- [Work item] For the entries below, work out how many lines contain the string "chevron" and write only the number.
[[ Excerpted data open ]]
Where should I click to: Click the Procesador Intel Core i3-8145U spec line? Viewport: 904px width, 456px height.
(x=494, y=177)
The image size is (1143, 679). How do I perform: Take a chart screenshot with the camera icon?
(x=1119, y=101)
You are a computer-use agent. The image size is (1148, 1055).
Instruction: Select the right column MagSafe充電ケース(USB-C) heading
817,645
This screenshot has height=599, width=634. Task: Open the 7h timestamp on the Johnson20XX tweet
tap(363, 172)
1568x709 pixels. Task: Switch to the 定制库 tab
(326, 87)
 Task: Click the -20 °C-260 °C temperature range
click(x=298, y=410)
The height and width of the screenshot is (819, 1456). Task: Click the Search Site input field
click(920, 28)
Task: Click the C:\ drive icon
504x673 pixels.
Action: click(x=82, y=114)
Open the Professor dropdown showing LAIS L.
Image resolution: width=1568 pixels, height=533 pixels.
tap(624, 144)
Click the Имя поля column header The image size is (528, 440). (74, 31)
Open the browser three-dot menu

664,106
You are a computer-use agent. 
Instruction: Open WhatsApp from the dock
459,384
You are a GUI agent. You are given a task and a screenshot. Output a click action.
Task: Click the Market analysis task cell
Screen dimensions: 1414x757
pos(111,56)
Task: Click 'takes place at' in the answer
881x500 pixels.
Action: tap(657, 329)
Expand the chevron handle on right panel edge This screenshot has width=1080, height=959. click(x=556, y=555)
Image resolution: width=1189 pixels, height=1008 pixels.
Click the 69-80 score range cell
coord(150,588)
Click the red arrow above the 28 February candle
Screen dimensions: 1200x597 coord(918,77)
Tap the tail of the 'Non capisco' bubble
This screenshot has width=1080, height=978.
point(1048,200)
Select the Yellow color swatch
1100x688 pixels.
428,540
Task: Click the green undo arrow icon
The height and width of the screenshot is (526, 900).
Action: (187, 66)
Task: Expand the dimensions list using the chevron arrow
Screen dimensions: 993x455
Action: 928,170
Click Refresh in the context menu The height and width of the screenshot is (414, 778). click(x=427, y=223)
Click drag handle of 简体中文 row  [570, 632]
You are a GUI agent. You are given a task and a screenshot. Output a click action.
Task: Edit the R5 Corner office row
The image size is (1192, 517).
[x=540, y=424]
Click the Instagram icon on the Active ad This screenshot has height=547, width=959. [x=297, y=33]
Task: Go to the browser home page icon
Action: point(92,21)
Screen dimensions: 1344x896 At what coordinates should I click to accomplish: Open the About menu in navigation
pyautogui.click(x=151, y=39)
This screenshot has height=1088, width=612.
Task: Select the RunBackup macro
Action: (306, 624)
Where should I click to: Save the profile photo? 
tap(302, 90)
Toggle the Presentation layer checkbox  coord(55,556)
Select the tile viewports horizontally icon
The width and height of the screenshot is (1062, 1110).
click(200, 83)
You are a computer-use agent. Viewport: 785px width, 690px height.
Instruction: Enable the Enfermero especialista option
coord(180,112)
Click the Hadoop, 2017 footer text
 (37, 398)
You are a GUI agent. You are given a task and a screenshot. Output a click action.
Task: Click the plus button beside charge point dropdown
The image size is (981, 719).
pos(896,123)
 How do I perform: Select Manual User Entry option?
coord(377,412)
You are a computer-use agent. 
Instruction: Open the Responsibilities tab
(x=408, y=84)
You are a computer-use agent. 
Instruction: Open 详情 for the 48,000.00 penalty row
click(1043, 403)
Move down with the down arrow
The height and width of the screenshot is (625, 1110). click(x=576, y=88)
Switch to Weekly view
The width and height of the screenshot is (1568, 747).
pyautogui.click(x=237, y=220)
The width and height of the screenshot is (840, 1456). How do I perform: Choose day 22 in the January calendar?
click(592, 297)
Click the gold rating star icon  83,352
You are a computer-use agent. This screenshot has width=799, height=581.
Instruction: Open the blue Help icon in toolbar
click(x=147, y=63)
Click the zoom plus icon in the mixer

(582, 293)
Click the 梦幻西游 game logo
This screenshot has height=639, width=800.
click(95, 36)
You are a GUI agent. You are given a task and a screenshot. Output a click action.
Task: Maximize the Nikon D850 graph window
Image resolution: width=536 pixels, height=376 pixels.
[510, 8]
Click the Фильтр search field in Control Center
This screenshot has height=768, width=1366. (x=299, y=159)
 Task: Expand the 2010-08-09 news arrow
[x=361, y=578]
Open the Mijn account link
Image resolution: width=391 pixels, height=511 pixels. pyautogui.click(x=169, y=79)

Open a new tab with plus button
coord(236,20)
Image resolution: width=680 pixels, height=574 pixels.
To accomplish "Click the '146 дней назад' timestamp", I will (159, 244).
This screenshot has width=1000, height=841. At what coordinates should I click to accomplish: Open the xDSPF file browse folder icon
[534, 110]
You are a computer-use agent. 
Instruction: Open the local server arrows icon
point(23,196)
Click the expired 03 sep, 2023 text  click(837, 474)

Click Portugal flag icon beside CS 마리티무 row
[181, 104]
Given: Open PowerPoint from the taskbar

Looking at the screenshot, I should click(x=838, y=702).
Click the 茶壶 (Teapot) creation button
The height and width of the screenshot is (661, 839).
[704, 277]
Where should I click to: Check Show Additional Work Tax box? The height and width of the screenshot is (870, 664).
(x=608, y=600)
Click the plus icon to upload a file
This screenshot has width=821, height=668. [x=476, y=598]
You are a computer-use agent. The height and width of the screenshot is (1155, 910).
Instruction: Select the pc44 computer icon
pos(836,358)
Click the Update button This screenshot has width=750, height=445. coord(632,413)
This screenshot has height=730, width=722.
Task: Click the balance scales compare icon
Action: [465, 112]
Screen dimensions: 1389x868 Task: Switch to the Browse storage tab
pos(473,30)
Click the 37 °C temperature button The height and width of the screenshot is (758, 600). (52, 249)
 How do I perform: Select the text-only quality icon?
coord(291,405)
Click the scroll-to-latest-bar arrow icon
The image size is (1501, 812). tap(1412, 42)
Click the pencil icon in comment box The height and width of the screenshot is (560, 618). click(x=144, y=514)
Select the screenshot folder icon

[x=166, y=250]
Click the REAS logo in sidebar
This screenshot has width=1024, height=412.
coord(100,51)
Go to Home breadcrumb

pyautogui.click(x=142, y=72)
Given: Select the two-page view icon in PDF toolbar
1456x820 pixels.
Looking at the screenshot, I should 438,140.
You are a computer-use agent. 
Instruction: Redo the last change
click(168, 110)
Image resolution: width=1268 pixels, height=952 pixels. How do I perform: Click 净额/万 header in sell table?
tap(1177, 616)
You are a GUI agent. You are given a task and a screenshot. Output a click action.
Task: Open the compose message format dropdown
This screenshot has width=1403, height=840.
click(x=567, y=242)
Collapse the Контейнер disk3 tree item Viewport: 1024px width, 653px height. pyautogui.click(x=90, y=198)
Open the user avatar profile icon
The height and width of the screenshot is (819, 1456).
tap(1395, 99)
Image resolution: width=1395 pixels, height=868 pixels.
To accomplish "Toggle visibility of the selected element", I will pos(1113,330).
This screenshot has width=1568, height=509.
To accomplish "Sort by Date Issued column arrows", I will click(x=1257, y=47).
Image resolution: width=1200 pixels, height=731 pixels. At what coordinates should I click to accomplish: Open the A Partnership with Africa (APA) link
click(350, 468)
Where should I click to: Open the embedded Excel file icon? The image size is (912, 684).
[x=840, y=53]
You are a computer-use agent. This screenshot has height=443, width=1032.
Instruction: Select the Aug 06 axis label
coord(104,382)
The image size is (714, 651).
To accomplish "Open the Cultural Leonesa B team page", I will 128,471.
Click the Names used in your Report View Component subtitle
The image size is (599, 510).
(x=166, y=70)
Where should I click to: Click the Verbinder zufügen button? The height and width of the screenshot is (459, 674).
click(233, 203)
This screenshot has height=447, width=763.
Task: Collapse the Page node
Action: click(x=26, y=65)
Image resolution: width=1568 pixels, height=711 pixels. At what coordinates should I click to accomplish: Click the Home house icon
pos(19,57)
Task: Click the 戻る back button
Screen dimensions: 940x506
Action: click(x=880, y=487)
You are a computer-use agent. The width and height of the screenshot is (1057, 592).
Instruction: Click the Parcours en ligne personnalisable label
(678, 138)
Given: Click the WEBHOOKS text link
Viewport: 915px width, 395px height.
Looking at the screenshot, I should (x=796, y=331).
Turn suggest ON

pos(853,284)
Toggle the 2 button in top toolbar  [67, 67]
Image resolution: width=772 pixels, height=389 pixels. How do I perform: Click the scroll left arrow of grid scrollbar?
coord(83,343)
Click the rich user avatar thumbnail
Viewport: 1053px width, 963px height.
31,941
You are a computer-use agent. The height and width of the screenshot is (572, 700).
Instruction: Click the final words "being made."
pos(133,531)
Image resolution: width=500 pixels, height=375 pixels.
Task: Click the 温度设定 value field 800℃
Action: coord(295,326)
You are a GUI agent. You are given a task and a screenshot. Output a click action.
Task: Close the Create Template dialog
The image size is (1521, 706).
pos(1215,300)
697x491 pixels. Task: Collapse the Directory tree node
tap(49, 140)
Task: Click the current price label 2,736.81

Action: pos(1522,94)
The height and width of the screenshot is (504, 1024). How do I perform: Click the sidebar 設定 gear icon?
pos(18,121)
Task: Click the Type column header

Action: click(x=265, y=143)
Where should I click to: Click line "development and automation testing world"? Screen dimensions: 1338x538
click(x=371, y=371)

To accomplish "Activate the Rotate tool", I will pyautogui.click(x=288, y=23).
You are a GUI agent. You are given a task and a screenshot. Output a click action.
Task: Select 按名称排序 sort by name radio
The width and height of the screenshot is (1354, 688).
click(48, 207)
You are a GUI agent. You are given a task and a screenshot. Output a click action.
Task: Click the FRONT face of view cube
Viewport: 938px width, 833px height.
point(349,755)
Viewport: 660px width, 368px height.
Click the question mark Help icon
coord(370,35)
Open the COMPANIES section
[[ Excerpted data closed ]]
- [Task result] 2